Выгруженная баржа, вздымалась над палубой крана, швартовы были ослаблены, отчего нос баржи отошёл в реку. Мишке пришлось идти к корме, чтобы осторожно спрыгнуть на средний кнехт, а после на влажную палубу понтона. На кране было тихо. Главный, и вспомогательный, двигатель были заглушены, тишину нарушало лишь журчание воды, струившейся сквозь висящие на цепях привальники.
«Дрыхнут, наверное.

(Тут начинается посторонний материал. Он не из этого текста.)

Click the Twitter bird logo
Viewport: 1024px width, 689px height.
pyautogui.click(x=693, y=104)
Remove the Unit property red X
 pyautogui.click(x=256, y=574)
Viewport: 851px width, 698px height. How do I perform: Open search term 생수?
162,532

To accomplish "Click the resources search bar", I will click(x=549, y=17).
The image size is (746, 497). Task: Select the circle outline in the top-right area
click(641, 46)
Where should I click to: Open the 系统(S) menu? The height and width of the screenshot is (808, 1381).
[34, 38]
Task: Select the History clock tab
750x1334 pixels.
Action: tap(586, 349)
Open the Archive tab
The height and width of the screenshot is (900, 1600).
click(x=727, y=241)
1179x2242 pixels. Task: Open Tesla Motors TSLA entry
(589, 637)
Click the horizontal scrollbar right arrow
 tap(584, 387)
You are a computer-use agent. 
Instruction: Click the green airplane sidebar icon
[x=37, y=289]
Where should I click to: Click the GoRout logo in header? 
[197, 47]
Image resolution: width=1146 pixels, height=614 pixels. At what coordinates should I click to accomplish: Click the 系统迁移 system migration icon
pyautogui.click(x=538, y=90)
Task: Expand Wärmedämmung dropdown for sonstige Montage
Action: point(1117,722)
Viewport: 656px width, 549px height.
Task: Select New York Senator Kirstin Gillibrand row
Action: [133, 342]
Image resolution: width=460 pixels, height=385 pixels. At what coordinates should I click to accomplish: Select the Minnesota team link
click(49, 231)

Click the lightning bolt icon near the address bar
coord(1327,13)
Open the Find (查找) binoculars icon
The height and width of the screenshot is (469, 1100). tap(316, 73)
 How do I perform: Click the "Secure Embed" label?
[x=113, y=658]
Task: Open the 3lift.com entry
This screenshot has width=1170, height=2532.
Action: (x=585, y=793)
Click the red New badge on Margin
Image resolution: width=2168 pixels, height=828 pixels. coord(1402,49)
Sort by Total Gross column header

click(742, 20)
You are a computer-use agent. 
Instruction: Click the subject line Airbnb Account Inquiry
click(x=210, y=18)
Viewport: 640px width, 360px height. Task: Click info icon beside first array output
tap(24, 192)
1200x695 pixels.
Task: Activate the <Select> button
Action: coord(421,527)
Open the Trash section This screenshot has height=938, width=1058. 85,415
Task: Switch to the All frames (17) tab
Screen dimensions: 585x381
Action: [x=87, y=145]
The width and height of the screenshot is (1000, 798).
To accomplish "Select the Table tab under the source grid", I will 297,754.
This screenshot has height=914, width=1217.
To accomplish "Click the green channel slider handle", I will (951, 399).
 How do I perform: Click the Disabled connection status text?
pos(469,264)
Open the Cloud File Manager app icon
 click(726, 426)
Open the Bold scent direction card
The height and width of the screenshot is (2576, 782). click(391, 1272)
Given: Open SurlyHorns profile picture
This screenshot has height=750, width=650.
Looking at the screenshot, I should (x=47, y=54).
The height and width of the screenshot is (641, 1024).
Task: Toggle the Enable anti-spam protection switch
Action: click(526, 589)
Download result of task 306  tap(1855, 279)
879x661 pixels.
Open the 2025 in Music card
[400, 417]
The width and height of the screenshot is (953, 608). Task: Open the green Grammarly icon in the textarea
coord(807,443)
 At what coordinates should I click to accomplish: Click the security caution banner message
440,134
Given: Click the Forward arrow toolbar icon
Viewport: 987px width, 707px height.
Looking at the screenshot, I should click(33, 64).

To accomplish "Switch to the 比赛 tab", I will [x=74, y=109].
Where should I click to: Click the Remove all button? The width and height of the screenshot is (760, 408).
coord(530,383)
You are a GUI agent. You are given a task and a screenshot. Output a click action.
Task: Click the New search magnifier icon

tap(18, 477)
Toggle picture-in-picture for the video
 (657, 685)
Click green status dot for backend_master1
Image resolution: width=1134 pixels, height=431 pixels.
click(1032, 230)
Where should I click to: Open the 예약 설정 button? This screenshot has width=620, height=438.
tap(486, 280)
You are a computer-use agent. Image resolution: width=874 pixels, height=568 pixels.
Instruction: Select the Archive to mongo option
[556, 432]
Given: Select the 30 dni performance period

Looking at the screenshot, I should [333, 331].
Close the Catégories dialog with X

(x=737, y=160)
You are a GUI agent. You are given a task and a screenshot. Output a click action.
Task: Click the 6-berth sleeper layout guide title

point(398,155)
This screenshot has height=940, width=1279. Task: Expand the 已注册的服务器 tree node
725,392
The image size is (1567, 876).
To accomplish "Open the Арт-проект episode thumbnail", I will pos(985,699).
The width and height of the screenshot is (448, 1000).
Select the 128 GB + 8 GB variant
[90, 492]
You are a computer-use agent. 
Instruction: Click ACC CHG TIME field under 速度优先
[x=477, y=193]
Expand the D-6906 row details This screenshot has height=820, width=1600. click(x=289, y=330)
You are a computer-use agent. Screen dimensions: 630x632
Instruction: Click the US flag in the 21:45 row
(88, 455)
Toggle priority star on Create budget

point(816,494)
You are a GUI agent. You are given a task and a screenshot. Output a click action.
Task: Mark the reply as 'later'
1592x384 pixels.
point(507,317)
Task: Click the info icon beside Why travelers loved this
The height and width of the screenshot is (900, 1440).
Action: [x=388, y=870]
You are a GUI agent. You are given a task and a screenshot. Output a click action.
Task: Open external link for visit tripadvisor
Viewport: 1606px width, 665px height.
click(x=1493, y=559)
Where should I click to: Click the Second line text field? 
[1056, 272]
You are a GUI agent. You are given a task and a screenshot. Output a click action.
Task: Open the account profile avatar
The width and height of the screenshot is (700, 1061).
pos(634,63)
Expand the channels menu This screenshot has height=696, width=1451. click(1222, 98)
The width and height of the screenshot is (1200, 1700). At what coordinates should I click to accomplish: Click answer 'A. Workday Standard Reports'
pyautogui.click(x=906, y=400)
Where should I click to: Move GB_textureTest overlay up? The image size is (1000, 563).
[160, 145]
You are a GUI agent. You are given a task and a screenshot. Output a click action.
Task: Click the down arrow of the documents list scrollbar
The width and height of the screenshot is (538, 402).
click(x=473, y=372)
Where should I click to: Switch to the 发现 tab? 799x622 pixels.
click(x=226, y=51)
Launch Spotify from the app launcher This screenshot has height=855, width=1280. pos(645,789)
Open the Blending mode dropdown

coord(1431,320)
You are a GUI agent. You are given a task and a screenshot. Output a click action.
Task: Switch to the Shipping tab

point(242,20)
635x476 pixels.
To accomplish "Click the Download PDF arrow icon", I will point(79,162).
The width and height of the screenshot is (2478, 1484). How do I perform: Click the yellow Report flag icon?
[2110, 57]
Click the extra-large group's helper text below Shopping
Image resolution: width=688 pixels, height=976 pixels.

Баржу выгрузили и спят как суслики». Но на душе сделалось неспокойно, казалось весь воздух был пропитан неясной тревогой.
Он направился к трапу, ведущему в жилые отсеки, оставляя за собою отпечатки на покрытой росой стальной палубе понтона. Дверь капа была занавешена марлей от комаров, отодвинув её рукой, Мишка глянул вниз. Темень. Осторожно ступая по гофрированной металлической лестнице трапа, Мишка медленно спустился вниз. На последней ступеньке он всё же зацепился сандалией за уголок, приваренной к ступеньке, чуть не распластался на сланях. Матерясь, он щёлкнул выключателем аварийного освещения. Вверху сквозь залапанное краской стекло плафона обозначило себя жёлтое пятнышко лампочки.
«Охеренно ярко светит, аж не видно не хера!»
Расстегнув сандалии, Мишка, нагнувшись, нашарил рукой тапочки. Из-под сланей тянуло ржавчиной и тухлой водой.
«Откачать бы водичку в жилом надо», - вяло подумал Мишка. «Только кому это надо? Ему то же нет, пошло все оно…».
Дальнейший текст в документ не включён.